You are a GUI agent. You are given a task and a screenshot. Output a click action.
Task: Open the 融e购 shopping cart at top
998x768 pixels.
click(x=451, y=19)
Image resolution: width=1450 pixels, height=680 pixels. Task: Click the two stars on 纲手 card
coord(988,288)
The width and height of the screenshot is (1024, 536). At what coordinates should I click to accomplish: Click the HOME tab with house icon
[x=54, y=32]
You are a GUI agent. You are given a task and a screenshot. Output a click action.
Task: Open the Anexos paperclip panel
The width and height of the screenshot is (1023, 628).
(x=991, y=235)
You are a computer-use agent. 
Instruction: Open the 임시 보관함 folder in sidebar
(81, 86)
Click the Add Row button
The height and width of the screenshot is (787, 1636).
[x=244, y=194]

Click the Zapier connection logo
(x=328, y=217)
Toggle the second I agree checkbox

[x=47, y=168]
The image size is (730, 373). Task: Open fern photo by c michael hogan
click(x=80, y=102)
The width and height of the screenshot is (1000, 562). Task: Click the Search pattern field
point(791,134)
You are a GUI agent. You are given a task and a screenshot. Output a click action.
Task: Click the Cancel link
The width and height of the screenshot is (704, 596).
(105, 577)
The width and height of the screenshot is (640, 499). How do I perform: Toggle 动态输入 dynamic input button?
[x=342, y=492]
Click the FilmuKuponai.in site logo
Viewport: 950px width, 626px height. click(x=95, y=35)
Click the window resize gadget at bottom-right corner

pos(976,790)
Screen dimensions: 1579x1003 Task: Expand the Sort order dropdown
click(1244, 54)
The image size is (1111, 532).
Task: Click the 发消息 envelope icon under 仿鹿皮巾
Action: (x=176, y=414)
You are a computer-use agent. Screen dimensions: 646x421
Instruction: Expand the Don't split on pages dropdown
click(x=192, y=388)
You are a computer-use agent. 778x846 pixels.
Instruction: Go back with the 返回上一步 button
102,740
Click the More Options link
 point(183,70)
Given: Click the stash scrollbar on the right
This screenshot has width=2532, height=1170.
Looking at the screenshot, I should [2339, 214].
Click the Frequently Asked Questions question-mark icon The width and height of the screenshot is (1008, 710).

ASSIGNED TASK
Return the listing above verbatim.

OUTPUT BELOW
You are a GUI agent. You are given a task and a screenshot. Output a click action.
Task: Open the 融e购 shopping cart at top
998x768 pixels.
click(x=451, y=19)
Image resolution: width=1450 pixels, height=680 pixels. Task: Click the two stars on 纲手 card
coord(988,288)
The width and height of the screenshot is (1024, 536). At what coordinates should I click to accomplish: Click the HOME tab with house icon
[x=54, y=32]
You are a GUI agent. You are given a task and a screenshot. Output a click action.
Task: Open the Anexos paperclip panel
The width and height of the screenshot is (1023, 628).
(x=991, y=235)
You are a computer-use agent. 
Instruction: Open the 임시 보관함 folder in sidebar
(81, 86)
Click the Add Row button
The height and width of the screenshot is (787, 1636).
[x=244, y=194]

Click the Zapier connection logo
(x=328, y=217)
Toggle the second I agree checkbox

[x=47, y=168]
The image size is (730, 373). Task: Open fern photo by c michael hogan
click(x=80, y=102)
The width and height of the screenshot is (1000, 562). Task: Click the Search pattern field
point(791,134)
You are a GUI agent. You are given a task and a screenshot. Output a click action.
Task: Click the Cancel link
The width and height of the screenshot is (704, 596).
(105, 577)
The width and height of the screenshot is (640, 499). How do I perform: Toggle 动态输入 dynamic input button?
[x=342, y=492]
Click the FilmuKuponai.in site logo
Viewport: 950px width, 626px height. click(x=95, y=35)
Click the window resize gadget at bottom-right corner

pos(976,790)
Screen dimensions: 1579x1003 Task: Expand the Sort order dropdown
click(1244, 54)
The image size is (1111, 532).
Task: Click the 发消息 envelope icon under 仿鹿皮巾
Action: (x=176, y=414)
You are a computer-use agent. Screen dimensions: 646x421
Instruction: Expand the Don't split on pages dropdown
click(x=192, y=388)
You are a computer-use agent. 778x846 pixels.
Instruction: Go back with the 返回上一步 button
102,740
Click the More Options link
 point(183,70)
Given: Click the stash scrollbar on the right
This screenshot has width=2532, height=1170.
Looking at the screenshot, I should [2339, 214].
Click the Frequently Asked Questions question-mark icon The width and height of the screenshot is (1008, 710).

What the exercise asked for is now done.